C. Henry Edwards is emeritus professor of mathematics at the University of Georgia. He earned his Ph.D. at the University of Tennessee in 1960, and recently retired after 40 years of classroom teaching (including calculus or differential equations almost every term) at the universities of Tennessee, Wisconsin, and Georgia, with a brief interlude at the Institute for Advanced Study (Princeton) as an Alfred P. Sloan Research Fellow. He has received numerous teaching awards, including the University of Georgia's honoratus medal in 1983 (for sustained excellence in honors teaching), its Josiah Meigs award in 1991 (the institution's highest award for teaching), and the 1997 statewide Georgia Regents award for research university faculty teaching excellence. His scholarly career has ranged from research and dissertation direction in topology to the history of mathematics to computing and technology in the teaching and applications of mathematics. In addition to being author or co-author of calculus, advanced calculus, linear algebra, and differential equations textbooks, he is well-known to calculus instructors as author of The Historical Development of the Calculus (Springer-Verlag, 1979). During the 1990s he served as a principal investigator on three NSF-supported projects: (1) A school mathematics project including Maple for beginning algebra students, (2) A Calculus-with-Mathematica program, and (3) A MATLAB-based computer lab project for numerical analysis and differential equations students.

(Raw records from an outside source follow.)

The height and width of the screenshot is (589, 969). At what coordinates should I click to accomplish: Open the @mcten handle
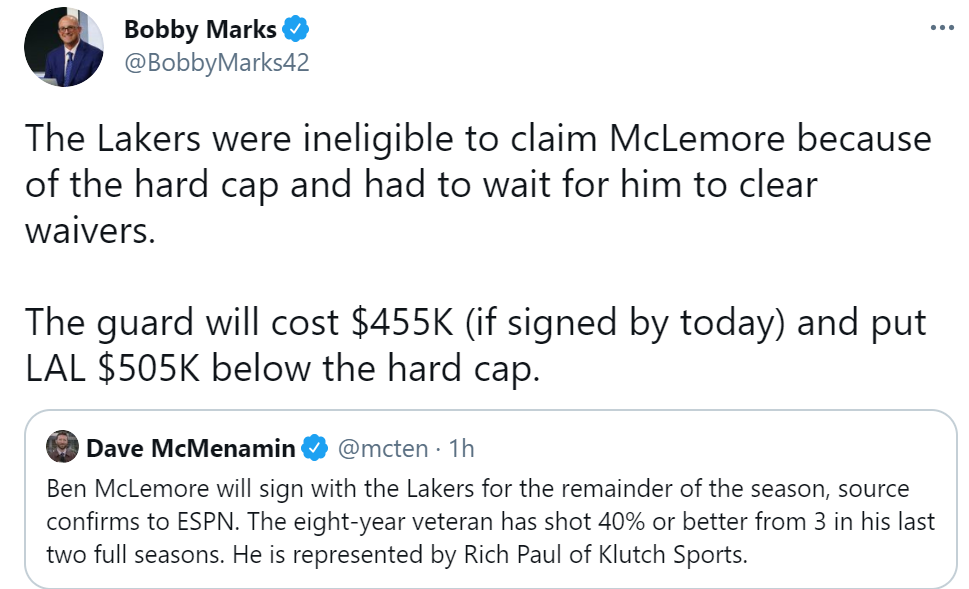click(x=385, y=448)
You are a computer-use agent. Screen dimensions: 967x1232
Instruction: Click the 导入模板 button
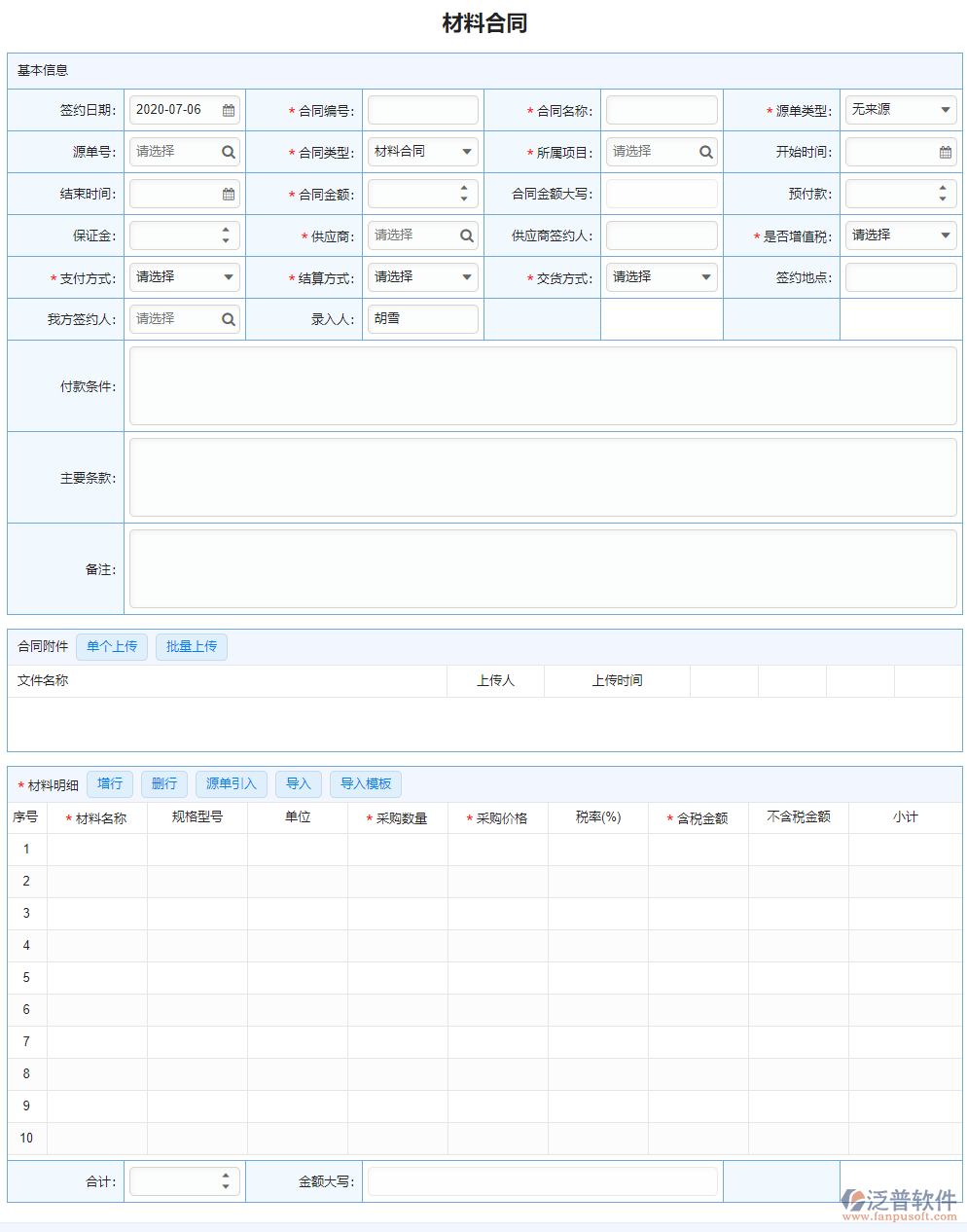click(366, 784)
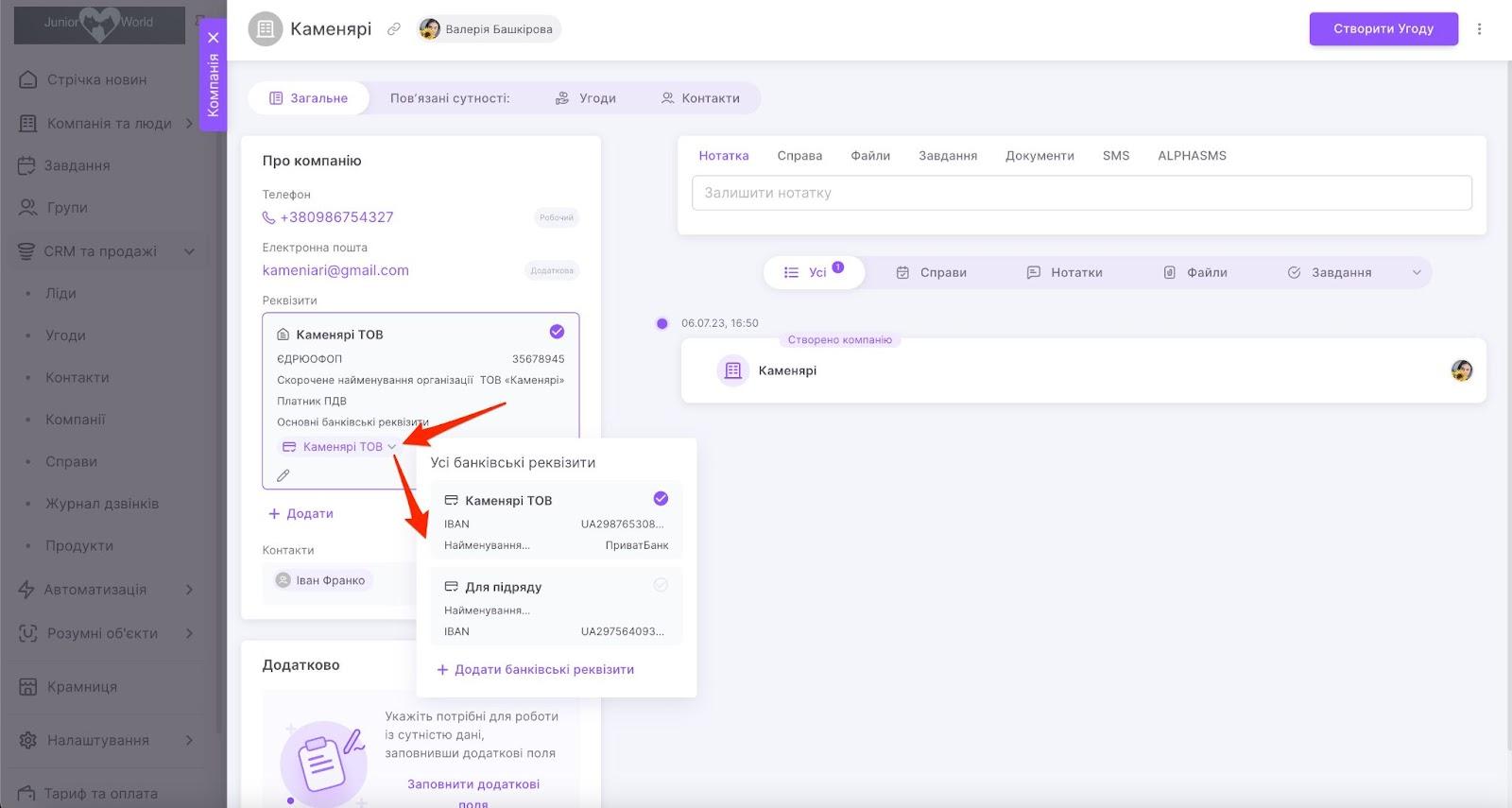Screen dimensions: 1512x808
Task: Open the three-dot menu in top right
Action: 1479,29
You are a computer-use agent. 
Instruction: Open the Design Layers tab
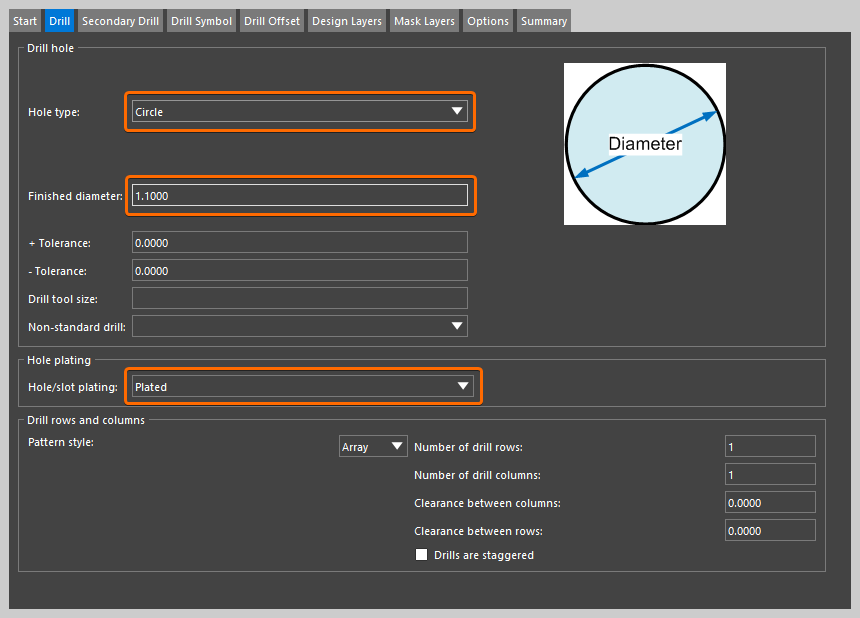(x=347, y=21)
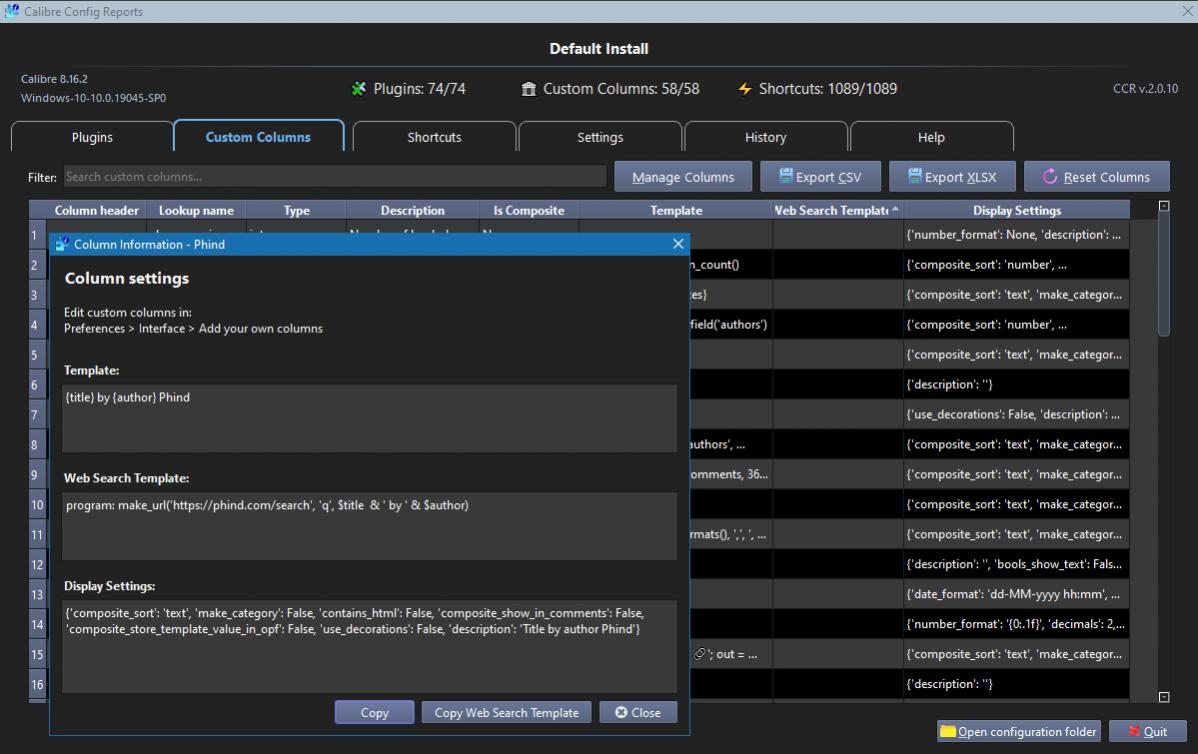Click the Reset Columns refresh icon
This screenshot has height=754, width=1198.
click(1050, 177)
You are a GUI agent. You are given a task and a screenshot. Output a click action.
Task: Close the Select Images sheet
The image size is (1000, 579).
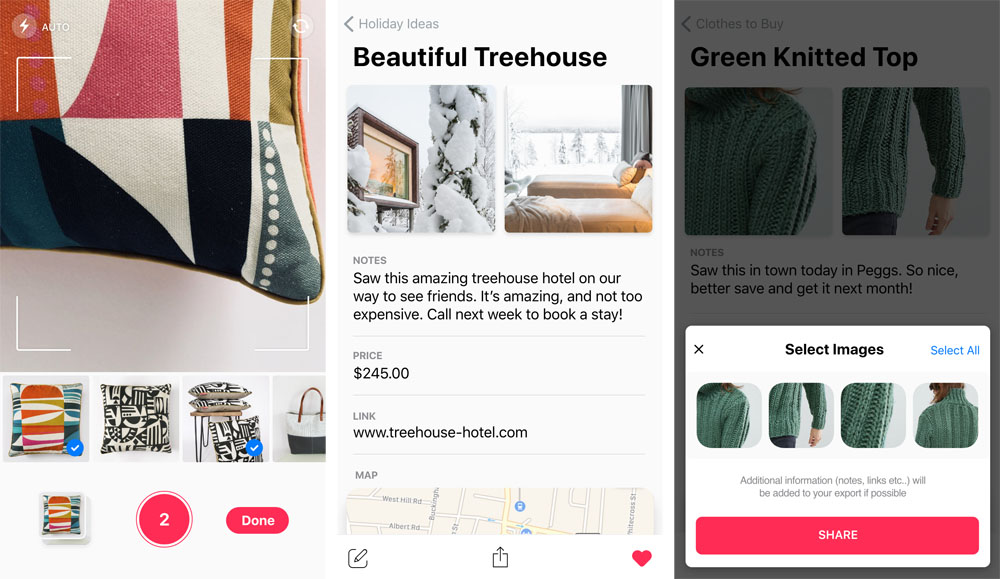pos(699,349)
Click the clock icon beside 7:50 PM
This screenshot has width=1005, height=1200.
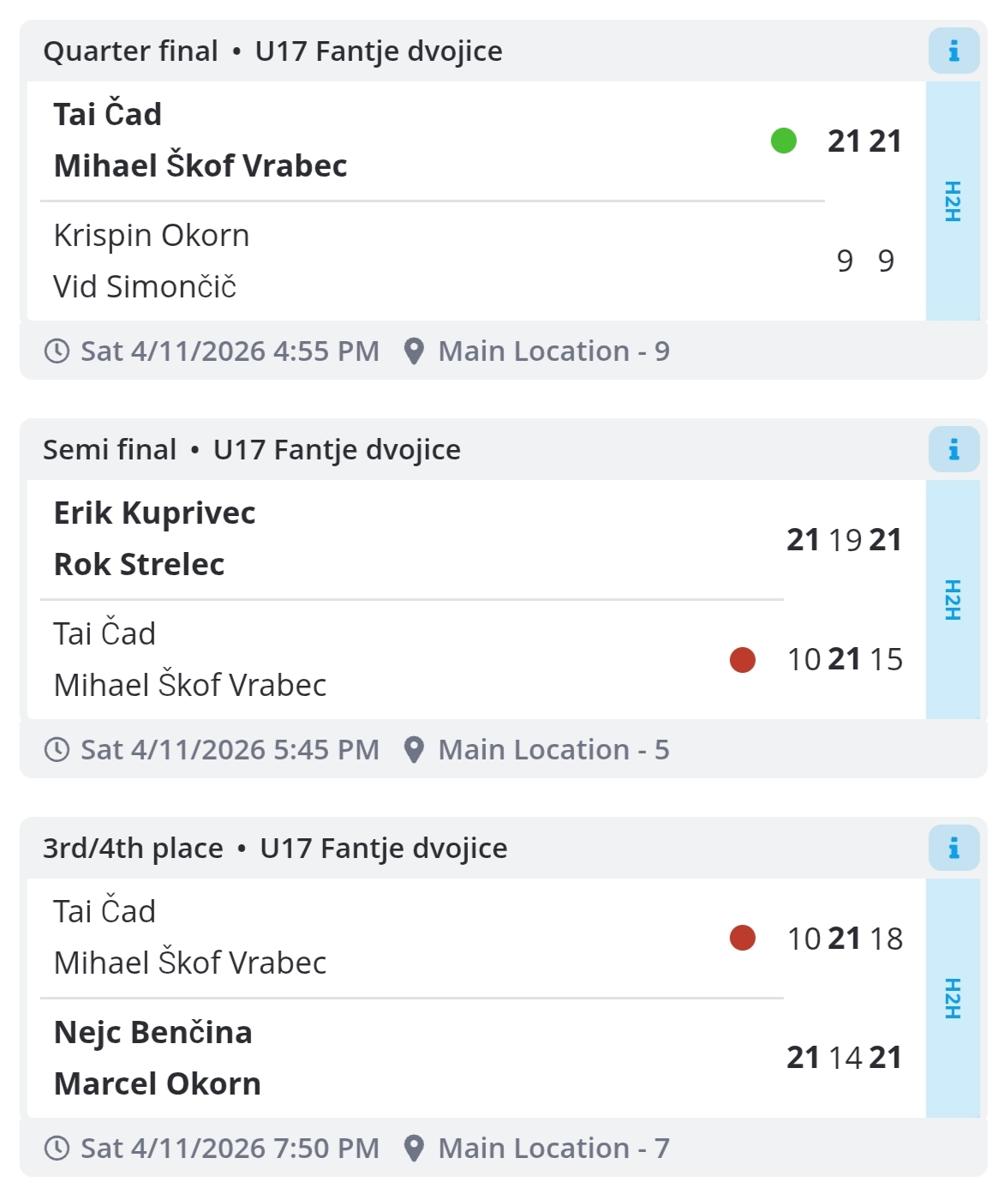[57, 1148]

David E. Penney, University of Georgia, completed his Ph.D. at Tulane University in 1965 (under the direction of Prof. L. Bruce Treybig) while teaching at the University of New Orleans. Earlier he had worked in experimental biophysics at Tulane University and the Veteran's Administration Hospital in New Orleans under the direction of Robert Dixon McAfee, where Dr. McAfee's research team's primary focus was on the active transport of sodium ions by biological membranes. Penney's primary contribution here was the development of a mathematical model (using simultaneous ordinary differential equations) for the metabolic phenomena regulating such transport, with potential future applications in kidney physiology, management of hypertension, and treatment of congestive heart failure. He also designed and constructed servomechanisms for the accurate monitoring of ion transport, a phenomenon involving the measurement of potentials in microvolts at impedances of millions of megohms. Penney began teaching calculus at Tulane in 1957 and taught that course almost every term with enthusiasm and distinction until his retirement at the end of the last millennium. During his tenure at the University of Georgia he received numerous University-wide teaching awards as well as directing several doctoral dissertations and seven undergraduate research projects. He is the author of research papers in number theory and topology and is the author or co-author of textbooks on calculus, computer programming, differential equations, linear algebra, and liberal arts mathematics.